»Passagen« – Hommage an Walter Benjamin

»Passages« – El Memorial Walter Benjamin a Portbou


Der Gedenkort »Passagen« des israelischen Künstlers Dani Karavan im katalanischen Portbou erinnert seit 1994 an den deutsch-jüdischen Philosophen Walter Benjamin (1892–1940), der hier auf der Flucht den Freitod wählte.

Geschichte

Zwischen 1934 und 1944 war das spanische Portbou an der Costa Brava Sammelpunkt deutscher und französischer Emigranten. Auch der deutsche Philosoph und Literaturkritiker Walter Benjamin flüchtete – geleitet von Lisa (1909–2005) und Hans (1903–1960) Fittko – am 25. und 26. September 1940 über die Pyrenäen in den Grenzort. Von dort wollte Benjamin, der ein Visum für die USA besaß, nach Lissabon weiterreisen. Doch die spanischen Behörden verweigerten ihm die Einreise und wollten ihn zurück nach Frankreich schicken, wo ihm die Verhaftung durch die Gestapo drohte. In der Nacht vor seiner Abschiebung, vom 26. auf den 27. September, nahm sich Benjamin im Hotel »Francia de Portbou« durch eine Überdosis Morphium das Leben. Sein Leichnam wurde auf dem dortigen Friedhof bestattet.

****************************************

#### [ARBEITSAUFTRÄGE]
[a] Wer führte Walter Benjamin laut dem Lesetext über die Pyrenäen nach Portbou?
[b] Schreibe den Text über den Gedenkort »Passagen« in Portbou nach seinem letzten Satz weiter.

****************************************

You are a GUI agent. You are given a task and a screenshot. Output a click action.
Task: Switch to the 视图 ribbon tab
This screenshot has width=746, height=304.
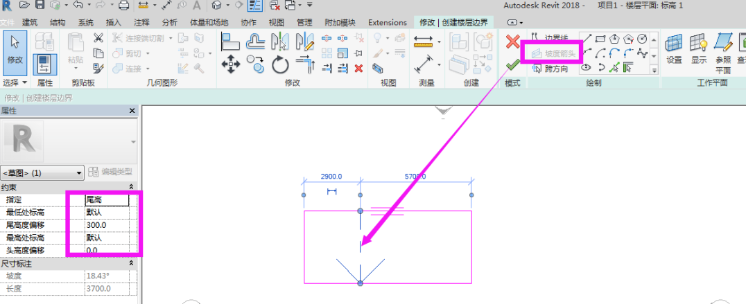click(x=277, y=22)
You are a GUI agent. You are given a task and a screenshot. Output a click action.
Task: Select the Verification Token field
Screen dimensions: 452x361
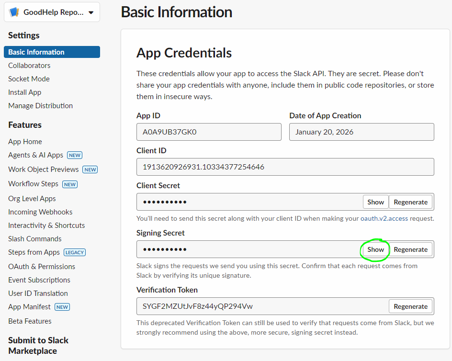click(x=262, y=306)
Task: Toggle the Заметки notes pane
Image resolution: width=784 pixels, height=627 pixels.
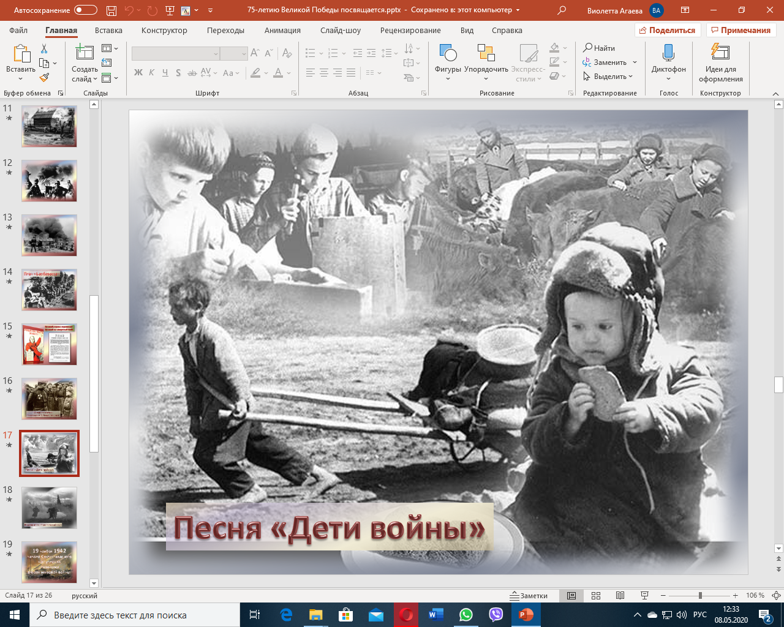Action: tap(529, 596)
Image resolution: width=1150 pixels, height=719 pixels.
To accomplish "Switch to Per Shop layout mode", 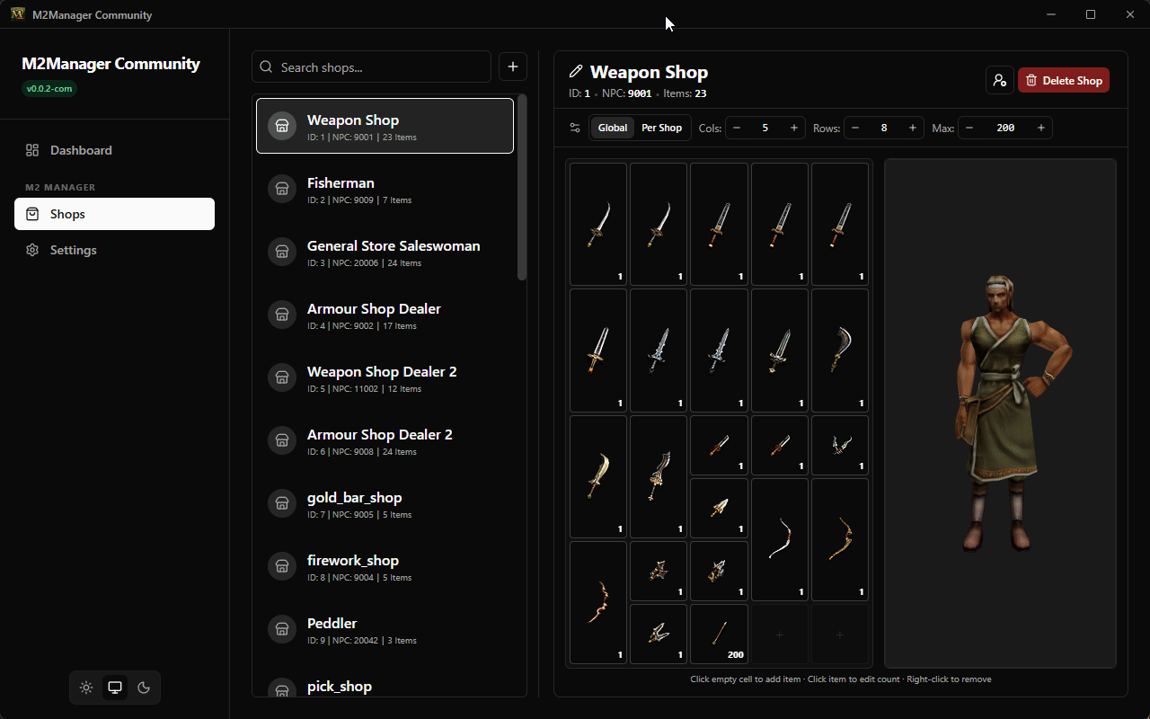I will coord(661,128).
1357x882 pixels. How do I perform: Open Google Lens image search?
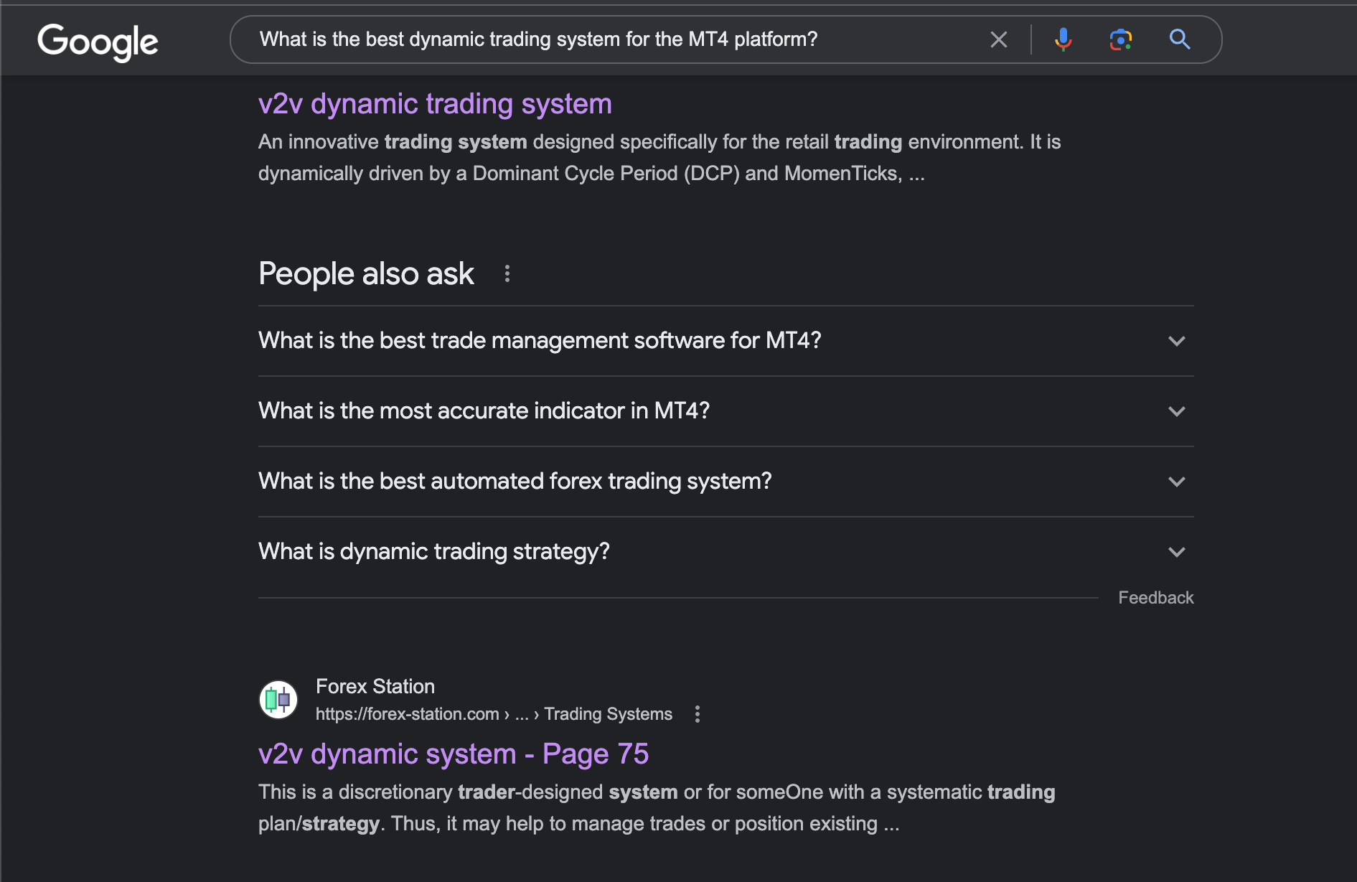1120,39
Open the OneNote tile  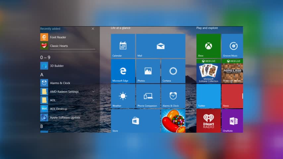232,121
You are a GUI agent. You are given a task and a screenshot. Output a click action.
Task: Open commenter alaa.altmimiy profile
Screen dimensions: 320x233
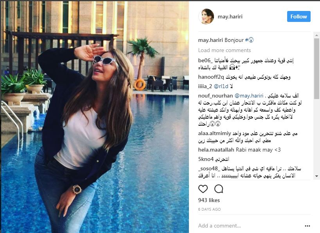(x=214, y=134)
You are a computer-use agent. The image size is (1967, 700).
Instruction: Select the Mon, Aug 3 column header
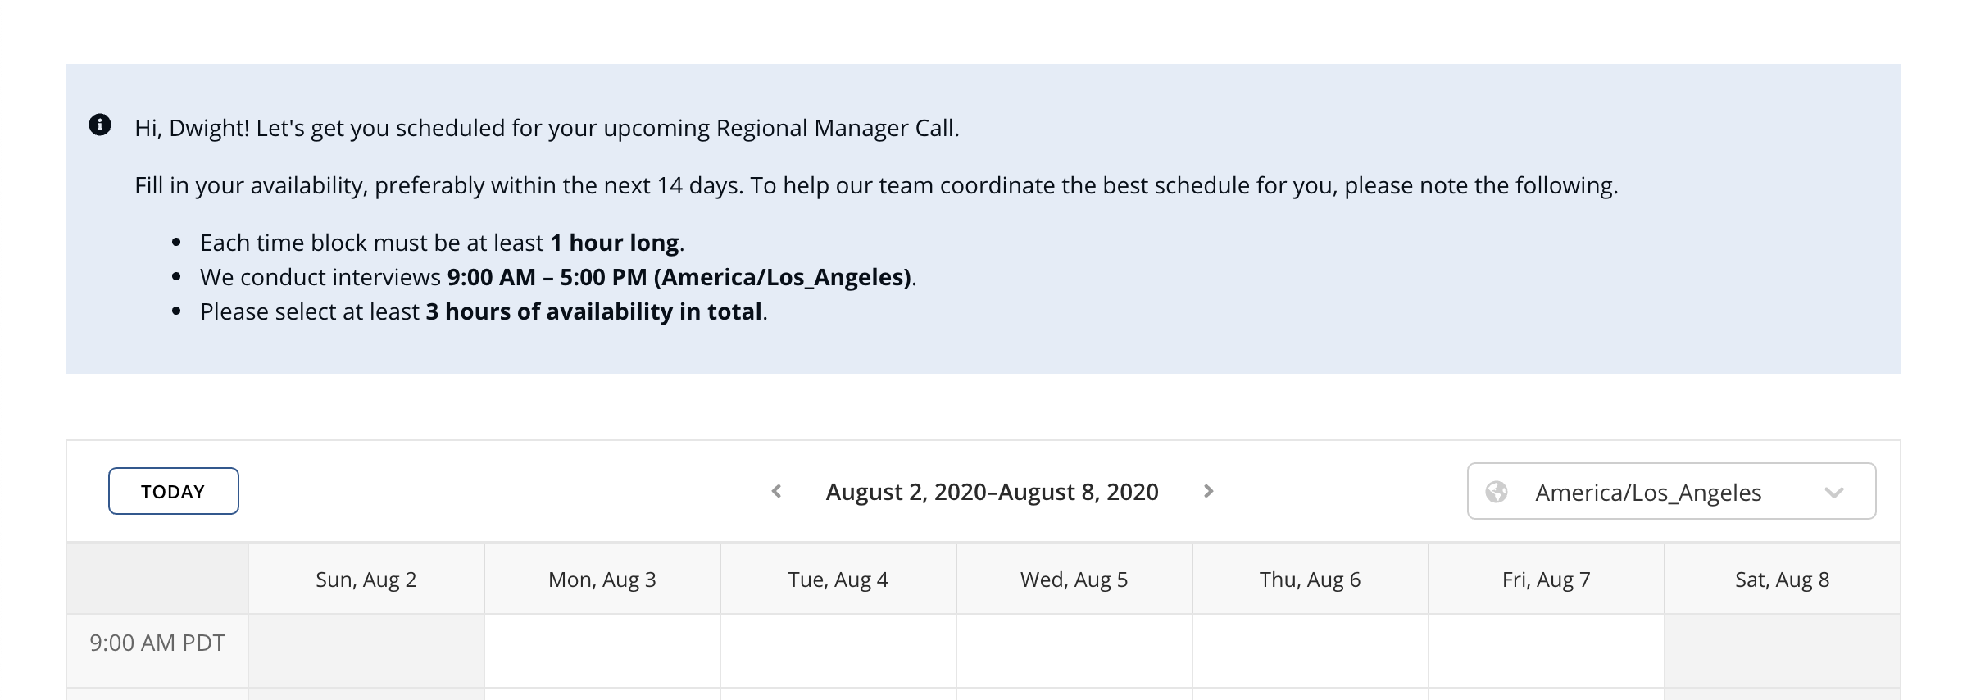coord(602,580)
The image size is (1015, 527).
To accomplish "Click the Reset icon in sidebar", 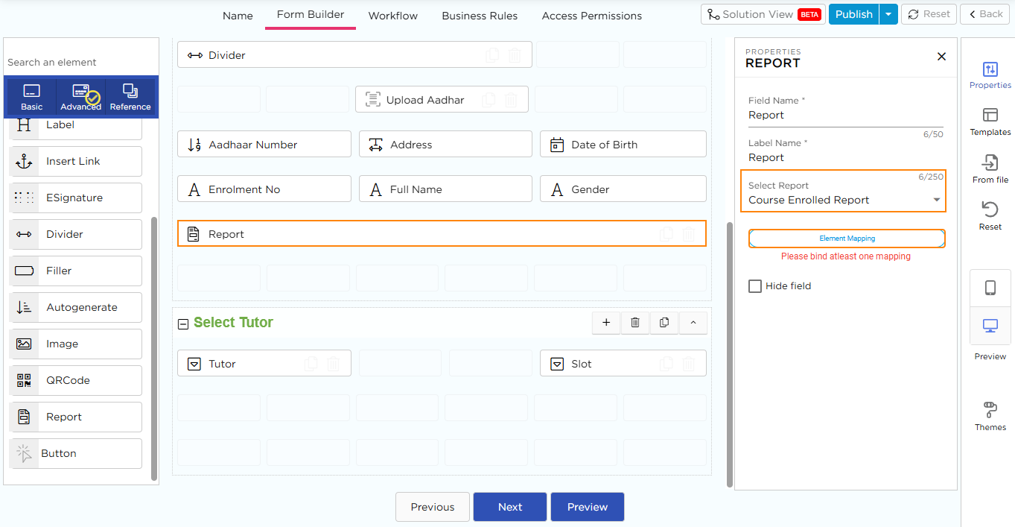I will (x=990, y=210).
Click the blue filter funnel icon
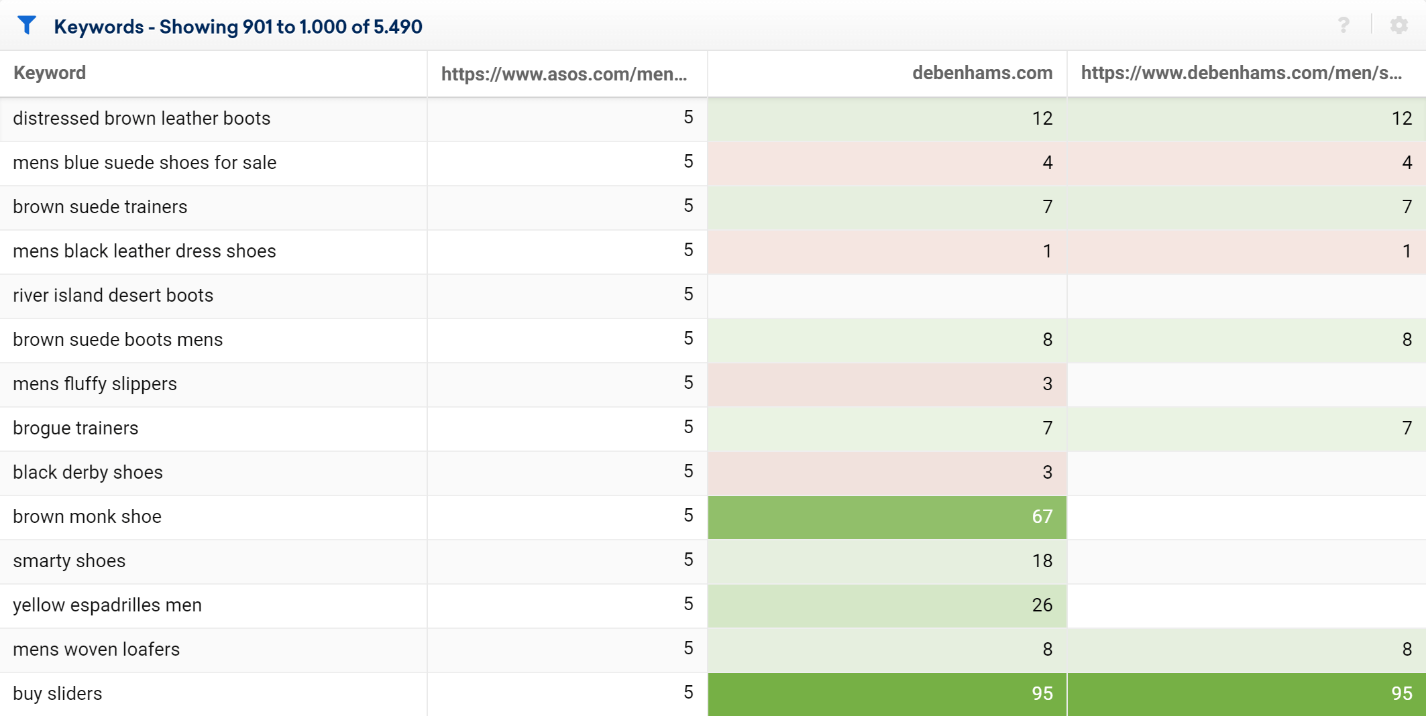The image size is (1426, 716). click(x=27, y=25)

****************************************

#### [GELÖSTE AUFGABEN]
[a] Lisa und Hans Fittko.

[b]
Opfergruppen

Der deutsch-jüdische Philosoph, Kulturkritiker und Übersetzer Walter Benjamin (1892–1940) nahm sich auf der Flucht in der Nacht vom 26. auf den 27. September 1940 in Portbou das Leben. Zu seinen bekanntesten Werken gehören das »Kunstwerk im Zeitalter seiner technischen Reproduzierbarkeit« (1935) und das unvollendete »Passagen-Werk« (1927–1940).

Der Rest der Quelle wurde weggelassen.